Citing what it called alarming trends in illicit hunting and poaching of animals, the UN General Assembly adopted a resolution Thursday that supporters say would be the start of a global effort to tackle illegal poaching and trafficking of wildlife.

In an address to the General Assembly, Harald Braun, the permanent representative of Germany to the United Nations, said illicit hunting had become a pressing global issue. He described the poaching of an elephant for its tusks near a national park in South Africa this week, and the killings of more than 700 rhinoceroses for their horns in South Africa this year.

“The time to act is now,” Braun said. “No one country, region, or agency working alone will be able to succeed.”

UN officials said that the resolution would foster cooperation among countries to fight money laundering, and that Secretary General Ban Ki-moon would recommend actions based on the resolution next year.

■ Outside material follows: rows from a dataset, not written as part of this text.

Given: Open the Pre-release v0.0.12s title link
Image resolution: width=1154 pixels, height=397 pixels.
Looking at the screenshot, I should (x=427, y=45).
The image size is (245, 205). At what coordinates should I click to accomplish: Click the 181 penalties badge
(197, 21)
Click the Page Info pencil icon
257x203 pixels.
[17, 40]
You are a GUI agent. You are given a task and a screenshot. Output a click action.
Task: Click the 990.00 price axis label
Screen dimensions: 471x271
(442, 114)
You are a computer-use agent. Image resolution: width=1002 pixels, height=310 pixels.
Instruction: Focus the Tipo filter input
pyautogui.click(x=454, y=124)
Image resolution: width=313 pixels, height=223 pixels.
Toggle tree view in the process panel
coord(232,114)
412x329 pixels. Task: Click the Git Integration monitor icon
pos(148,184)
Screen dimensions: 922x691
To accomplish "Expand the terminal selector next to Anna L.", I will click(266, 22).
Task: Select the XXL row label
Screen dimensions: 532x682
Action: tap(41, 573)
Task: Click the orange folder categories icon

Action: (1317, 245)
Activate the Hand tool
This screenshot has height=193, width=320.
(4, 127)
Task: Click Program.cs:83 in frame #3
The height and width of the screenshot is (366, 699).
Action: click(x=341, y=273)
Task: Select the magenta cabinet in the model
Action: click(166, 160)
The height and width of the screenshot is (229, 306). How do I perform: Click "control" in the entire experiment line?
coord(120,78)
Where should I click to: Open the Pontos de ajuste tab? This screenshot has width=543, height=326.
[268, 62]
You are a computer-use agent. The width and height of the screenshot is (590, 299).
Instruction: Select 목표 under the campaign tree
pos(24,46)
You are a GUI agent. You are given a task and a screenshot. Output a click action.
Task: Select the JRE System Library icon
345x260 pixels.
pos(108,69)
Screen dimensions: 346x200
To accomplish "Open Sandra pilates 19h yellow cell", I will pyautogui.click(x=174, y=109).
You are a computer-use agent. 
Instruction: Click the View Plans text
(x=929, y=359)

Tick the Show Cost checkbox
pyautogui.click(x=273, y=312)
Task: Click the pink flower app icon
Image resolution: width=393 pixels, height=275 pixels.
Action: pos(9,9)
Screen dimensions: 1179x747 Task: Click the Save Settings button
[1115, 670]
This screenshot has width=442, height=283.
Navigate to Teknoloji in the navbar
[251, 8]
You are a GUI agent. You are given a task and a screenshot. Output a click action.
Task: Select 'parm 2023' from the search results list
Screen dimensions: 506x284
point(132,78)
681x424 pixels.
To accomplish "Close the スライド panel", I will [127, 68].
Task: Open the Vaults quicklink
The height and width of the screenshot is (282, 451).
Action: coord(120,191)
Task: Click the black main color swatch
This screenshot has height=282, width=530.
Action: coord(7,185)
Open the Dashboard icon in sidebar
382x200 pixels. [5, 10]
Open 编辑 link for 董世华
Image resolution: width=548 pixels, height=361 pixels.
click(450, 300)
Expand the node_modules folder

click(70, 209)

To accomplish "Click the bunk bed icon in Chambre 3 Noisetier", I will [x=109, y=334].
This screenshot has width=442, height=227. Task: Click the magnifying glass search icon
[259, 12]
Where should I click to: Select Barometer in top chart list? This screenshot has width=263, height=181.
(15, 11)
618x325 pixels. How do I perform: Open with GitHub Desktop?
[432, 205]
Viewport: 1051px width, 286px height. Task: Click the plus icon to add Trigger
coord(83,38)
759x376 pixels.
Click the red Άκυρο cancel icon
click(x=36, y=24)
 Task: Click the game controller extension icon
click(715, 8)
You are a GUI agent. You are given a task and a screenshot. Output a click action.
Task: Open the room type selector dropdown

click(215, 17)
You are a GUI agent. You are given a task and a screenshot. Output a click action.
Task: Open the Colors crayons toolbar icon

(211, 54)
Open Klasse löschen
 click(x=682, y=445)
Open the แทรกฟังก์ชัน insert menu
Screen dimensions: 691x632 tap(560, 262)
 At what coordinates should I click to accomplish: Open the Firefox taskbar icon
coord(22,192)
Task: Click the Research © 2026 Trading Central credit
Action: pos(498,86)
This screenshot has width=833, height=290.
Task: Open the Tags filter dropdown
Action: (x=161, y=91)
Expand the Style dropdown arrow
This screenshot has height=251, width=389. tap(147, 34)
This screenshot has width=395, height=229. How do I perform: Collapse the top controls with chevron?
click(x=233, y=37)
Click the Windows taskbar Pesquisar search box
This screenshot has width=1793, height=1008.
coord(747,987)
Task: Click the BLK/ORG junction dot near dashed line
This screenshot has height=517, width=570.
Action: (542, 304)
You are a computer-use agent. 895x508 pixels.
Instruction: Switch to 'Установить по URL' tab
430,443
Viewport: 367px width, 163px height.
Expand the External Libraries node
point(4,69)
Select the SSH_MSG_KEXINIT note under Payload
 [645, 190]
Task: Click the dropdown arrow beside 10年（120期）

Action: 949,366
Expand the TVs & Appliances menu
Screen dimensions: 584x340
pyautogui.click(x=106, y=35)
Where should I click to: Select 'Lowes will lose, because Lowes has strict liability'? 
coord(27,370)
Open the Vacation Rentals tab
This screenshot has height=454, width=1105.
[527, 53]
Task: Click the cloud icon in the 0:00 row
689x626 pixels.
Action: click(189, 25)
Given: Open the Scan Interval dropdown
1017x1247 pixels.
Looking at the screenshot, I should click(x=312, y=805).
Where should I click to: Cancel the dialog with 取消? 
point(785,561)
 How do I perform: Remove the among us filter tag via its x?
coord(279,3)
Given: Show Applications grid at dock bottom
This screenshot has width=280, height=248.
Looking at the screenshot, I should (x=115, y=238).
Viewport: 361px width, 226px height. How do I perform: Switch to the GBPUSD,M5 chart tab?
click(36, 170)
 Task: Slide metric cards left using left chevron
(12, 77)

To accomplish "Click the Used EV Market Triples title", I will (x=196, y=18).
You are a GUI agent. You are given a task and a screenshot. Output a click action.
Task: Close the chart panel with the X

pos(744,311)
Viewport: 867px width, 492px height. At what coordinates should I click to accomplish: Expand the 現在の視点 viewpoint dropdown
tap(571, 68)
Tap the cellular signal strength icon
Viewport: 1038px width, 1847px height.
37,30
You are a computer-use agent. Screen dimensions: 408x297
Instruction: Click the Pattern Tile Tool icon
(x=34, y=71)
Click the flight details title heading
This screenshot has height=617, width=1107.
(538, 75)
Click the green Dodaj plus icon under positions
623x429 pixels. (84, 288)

Public attention to poaching, often carried out by criminal gangs and cartels seeking the value of ivory and horns, has increased, officials say.

While in Kenya last weekend, President Obama made the tightening of the ivory trade a key point of his visit.

He announced changes that would effectively ban the commercial trade of African elephant ivory in the United States in bid to further close trading loopholes exploited by traffickers.

According to the Wildlife Conservation Society, the global ivory trade drives the killing of up to 35,000 elephants a year across the continent.

In 2012, The New York Times reported on rhinoceros poaching, finding that horns were traded at $30,000 a pound, a price that rendered them more valuable than gold.